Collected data
··········

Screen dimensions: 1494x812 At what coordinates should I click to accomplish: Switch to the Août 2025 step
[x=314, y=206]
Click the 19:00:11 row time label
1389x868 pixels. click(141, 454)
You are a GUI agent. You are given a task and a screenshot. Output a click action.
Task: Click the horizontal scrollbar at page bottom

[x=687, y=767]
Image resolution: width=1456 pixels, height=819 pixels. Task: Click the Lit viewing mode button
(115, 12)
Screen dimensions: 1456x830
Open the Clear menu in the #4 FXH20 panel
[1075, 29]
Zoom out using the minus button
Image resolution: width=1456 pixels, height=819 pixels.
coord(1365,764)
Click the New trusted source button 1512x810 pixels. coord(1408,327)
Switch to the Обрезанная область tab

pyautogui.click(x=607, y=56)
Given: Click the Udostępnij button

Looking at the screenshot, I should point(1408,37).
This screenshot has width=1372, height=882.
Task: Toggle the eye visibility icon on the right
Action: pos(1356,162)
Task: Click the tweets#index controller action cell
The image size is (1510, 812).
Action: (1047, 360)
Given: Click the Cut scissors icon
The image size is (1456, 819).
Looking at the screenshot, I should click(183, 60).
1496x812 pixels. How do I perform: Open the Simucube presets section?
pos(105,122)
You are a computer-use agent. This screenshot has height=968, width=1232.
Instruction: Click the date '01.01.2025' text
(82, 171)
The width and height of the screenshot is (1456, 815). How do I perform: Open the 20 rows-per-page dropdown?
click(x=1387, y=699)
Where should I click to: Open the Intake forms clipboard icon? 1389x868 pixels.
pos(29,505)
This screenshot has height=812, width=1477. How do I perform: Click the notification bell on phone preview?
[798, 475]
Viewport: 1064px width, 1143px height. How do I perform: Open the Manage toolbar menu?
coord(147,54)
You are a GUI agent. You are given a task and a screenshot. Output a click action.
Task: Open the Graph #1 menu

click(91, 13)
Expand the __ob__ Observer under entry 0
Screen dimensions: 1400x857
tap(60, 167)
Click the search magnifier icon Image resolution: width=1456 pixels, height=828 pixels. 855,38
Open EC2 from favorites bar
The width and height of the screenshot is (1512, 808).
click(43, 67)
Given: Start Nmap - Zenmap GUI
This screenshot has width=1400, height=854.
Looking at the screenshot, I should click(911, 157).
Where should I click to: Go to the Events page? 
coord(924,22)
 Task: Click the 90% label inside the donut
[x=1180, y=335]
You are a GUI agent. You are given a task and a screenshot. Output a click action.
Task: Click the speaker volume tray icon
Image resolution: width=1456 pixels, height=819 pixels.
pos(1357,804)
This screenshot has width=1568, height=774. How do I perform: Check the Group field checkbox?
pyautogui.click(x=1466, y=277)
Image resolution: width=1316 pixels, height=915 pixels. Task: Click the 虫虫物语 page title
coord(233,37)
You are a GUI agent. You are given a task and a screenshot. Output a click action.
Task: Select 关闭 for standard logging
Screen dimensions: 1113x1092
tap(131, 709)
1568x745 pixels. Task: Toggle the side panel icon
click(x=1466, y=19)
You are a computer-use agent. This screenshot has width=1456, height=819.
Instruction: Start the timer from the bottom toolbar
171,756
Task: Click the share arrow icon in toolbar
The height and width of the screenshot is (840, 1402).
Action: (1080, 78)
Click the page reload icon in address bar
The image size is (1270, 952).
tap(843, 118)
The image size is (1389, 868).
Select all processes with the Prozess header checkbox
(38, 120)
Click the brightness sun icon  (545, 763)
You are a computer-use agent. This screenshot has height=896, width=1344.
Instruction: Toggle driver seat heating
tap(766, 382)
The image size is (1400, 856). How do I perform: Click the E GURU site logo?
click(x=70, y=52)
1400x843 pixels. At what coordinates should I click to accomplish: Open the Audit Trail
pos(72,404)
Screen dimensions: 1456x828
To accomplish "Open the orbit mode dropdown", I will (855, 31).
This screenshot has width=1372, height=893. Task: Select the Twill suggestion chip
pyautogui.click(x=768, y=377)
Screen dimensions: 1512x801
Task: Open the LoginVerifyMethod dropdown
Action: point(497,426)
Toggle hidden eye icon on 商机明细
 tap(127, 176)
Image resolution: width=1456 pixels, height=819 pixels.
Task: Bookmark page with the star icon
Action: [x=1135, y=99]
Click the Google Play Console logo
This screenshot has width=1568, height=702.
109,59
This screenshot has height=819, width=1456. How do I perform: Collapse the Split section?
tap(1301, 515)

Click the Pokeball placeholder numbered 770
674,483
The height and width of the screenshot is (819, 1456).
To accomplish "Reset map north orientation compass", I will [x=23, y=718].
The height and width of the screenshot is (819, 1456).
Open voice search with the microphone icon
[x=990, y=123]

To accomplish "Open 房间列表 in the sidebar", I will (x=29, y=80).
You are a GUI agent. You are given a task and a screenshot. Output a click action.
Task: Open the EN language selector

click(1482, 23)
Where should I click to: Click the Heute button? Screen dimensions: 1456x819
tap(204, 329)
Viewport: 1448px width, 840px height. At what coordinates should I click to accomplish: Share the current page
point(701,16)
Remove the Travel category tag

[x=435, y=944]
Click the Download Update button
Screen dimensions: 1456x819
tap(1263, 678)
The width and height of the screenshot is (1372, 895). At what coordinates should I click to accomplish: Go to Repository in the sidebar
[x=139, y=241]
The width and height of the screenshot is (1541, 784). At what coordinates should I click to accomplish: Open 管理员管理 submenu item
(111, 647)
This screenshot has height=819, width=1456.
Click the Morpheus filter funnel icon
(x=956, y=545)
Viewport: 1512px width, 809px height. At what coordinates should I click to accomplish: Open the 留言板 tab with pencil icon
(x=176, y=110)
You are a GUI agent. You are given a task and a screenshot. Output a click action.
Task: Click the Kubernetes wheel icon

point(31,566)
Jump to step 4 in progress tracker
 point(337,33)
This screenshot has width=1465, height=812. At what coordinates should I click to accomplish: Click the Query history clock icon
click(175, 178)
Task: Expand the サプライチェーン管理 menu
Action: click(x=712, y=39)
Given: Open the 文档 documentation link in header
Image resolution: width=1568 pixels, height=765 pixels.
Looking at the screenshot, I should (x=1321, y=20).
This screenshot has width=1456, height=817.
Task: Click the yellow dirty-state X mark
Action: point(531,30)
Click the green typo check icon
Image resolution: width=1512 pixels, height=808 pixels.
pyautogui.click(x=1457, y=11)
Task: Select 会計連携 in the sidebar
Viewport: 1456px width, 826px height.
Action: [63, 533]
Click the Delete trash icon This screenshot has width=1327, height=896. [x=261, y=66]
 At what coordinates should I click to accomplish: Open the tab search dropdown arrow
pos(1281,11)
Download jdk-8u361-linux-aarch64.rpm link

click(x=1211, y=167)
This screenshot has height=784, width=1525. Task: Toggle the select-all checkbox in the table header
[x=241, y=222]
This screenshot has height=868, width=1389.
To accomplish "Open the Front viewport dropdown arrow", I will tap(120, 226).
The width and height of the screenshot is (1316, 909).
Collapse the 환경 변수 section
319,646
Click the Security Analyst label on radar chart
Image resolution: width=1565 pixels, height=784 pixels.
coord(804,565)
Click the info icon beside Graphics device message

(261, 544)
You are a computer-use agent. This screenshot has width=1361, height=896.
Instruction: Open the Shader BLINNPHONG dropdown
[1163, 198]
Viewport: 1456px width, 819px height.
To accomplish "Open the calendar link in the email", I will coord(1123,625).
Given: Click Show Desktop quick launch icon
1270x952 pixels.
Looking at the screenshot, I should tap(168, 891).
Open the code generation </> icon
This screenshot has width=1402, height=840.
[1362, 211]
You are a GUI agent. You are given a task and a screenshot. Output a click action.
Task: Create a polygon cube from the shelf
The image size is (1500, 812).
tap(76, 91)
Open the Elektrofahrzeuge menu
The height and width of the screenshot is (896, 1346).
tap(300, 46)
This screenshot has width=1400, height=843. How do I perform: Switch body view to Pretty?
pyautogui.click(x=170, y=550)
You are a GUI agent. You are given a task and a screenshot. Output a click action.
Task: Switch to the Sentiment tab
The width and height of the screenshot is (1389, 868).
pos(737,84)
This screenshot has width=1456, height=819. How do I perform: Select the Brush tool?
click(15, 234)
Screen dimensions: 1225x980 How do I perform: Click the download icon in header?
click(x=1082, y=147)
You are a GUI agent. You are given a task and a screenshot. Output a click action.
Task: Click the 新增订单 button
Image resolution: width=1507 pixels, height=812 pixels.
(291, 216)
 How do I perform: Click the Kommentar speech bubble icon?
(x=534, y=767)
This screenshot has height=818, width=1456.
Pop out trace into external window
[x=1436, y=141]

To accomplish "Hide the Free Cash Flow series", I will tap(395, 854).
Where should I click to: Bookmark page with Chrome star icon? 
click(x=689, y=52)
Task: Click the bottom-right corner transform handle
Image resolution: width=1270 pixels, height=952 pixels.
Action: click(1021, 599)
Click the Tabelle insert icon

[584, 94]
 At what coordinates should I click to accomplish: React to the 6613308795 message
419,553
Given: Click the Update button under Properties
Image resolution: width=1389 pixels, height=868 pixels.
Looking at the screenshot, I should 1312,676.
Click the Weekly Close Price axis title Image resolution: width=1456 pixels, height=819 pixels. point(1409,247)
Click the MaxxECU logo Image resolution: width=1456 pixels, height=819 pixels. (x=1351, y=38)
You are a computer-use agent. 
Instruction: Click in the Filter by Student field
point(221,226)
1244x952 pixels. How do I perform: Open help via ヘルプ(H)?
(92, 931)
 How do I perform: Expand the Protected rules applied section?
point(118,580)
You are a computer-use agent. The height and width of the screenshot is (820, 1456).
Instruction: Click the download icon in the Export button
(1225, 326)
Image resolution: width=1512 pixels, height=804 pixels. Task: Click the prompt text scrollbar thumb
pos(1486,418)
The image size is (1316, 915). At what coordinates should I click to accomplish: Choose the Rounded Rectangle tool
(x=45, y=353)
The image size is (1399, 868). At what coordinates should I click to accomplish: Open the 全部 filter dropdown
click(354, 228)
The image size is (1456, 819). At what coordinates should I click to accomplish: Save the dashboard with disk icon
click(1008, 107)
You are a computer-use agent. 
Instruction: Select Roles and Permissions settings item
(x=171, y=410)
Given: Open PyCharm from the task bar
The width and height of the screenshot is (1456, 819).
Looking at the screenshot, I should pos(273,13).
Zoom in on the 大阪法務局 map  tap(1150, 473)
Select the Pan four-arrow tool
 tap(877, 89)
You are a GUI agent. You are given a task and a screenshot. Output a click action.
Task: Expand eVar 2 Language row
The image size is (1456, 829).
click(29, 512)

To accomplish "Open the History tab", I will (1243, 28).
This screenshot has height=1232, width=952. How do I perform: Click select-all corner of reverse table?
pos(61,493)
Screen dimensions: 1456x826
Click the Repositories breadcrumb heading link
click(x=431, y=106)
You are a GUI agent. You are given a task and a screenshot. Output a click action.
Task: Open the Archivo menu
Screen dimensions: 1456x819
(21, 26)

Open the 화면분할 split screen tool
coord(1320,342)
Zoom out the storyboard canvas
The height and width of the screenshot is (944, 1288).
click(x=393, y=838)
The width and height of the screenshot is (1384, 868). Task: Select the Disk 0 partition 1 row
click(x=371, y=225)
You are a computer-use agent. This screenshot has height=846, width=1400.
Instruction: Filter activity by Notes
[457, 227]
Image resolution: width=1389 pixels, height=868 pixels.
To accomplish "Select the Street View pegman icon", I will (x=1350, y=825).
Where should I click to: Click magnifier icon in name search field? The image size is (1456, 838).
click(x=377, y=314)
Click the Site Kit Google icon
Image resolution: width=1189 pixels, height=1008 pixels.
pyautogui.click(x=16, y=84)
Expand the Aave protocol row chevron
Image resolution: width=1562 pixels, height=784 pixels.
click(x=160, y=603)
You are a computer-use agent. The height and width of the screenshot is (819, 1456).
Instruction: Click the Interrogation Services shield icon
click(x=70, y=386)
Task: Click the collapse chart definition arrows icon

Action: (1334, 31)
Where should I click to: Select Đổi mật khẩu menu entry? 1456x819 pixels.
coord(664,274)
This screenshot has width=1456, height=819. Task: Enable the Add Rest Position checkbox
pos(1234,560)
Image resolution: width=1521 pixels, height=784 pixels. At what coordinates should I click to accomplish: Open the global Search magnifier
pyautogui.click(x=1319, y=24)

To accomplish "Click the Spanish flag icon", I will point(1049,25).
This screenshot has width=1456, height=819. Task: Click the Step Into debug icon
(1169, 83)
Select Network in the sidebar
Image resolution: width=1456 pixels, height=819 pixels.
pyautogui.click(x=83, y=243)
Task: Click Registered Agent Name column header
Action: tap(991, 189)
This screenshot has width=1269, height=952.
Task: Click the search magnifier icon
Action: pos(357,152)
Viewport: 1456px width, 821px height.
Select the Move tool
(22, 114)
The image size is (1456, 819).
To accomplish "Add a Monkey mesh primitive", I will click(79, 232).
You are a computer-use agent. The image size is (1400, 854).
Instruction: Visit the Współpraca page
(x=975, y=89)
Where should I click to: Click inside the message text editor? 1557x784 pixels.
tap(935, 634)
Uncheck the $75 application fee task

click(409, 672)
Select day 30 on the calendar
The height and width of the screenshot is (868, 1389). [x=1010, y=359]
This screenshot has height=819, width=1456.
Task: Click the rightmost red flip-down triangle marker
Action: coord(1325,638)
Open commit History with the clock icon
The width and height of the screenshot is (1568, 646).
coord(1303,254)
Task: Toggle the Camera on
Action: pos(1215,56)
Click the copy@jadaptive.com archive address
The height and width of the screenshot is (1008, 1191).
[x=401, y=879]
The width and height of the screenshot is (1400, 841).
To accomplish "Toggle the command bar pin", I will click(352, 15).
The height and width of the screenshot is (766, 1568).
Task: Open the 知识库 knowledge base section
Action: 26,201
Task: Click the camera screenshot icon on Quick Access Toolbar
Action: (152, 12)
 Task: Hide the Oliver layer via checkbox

··········

REQUIRED ACTION:
Show every line of the data that includes the string "computer".

WRITTEN RESPONSE:
You are a computer-use agent. This screenshot has height=968, width=1232.
You are a computer-use agent. This screenshot has width=1456, height=819.
You are a computer-use agent. This screenshot has height=896, width=1344.
You are a computer-use agent. This screenshot has width=1361, height=896.
You are a computer-use agent. 
You are a computer-use agent. The height and width of the screenshot is (820, 1456).
You are a computer-use agent. 
You are a computer-use agent. This screenshot has height=846, width=1400.
You are a computer-use agent. The height and width of the screenshot is (819, 1456).
You are a computer-use agent. The image size is (1400, 854).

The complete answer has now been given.